Cumbersome boxes surrounded her, wearing labels like “basement,” “kitchen,” and the name “Gail,” which had been angrily x-ed out. None were labeled with Duncan’s name, much to her disappointment.
“When’s the rest of our stuff getting here?” she asked.
Dad’s dancer didn’t land; it simply ceased to be as he strolled past Duncan to wash his hands.
“Some are going to be late, but the furniture should be here soon. The mattress and couches at least.”
“How late?”
He dried his hands and tossed the towel on the sink. “It might be a few days, Dunc. I messed up some of the forms and—“Exhaling, he grabbed the towel again and whirled it as he opened the refrigerator and said, “Ta-da!” A raspberry drizzled cheesecake stood alone on the center shelf, with “Welcome Home” written in shining scarlet glaze.
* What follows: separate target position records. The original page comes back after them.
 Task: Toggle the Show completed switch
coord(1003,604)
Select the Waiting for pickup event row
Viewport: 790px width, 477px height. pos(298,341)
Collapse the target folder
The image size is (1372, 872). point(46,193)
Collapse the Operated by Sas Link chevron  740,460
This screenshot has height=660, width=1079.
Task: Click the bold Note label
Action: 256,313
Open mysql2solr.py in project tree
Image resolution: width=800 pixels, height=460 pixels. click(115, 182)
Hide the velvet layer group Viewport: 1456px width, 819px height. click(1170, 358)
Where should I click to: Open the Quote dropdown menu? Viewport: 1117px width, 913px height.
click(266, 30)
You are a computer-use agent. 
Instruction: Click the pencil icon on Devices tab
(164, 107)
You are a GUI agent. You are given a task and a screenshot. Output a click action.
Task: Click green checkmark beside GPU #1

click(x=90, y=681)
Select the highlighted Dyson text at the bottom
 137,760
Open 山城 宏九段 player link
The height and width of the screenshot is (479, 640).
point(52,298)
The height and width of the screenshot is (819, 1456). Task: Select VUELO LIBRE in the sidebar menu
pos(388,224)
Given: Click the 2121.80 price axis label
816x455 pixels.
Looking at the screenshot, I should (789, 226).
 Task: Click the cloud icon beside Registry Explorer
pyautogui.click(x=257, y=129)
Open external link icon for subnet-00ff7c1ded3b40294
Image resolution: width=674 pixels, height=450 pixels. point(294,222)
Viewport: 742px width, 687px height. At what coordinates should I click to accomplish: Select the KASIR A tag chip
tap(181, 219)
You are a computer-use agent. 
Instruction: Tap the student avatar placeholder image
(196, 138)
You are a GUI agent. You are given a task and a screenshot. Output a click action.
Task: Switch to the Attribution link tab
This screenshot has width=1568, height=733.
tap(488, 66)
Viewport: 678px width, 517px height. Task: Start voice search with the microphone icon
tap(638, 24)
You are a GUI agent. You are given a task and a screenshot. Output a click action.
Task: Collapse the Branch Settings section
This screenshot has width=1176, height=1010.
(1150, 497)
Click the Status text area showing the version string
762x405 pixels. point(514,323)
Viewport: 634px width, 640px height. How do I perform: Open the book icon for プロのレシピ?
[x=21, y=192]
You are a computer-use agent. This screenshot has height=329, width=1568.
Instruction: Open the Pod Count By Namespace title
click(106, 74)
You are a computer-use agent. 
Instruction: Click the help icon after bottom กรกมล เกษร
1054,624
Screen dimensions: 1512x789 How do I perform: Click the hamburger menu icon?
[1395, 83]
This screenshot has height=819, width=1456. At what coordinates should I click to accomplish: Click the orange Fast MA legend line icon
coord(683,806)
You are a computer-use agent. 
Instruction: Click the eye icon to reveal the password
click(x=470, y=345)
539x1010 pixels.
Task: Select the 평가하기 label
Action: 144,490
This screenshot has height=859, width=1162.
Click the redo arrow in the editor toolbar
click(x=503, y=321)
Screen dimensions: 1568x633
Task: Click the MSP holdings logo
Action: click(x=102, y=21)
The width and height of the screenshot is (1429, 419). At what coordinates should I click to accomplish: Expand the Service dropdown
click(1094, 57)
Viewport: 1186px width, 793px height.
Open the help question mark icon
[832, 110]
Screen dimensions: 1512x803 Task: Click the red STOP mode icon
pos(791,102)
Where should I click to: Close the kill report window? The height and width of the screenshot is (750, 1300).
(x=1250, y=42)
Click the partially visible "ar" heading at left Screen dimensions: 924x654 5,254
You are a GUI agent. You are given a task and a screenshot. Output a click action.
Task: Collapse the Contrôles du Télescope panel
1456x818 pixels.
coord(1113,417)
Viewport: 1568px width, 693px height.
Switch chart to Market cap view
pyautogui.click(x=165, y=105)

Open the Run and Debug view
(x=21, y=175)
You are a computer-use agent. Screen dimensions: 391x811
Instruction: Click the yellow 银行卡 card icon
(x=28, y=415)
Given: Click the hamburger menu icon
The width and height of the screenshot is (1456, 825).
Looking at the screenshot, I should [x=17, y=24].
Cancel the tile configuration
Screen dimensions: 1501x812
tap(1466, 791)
Dad carved a large slice of cake and flopped it onto a paper plate. “Water, Milady?”
“Is there anything else?”
He started to give an answer she knew wouldn’t please her, so she added a quick “Never mind” and “Yes, please.”
They sat cross-legged on the cold blue tile, which clashed like peanut better and kale with the orange planks of wood paneling clumped along the kitchen walls.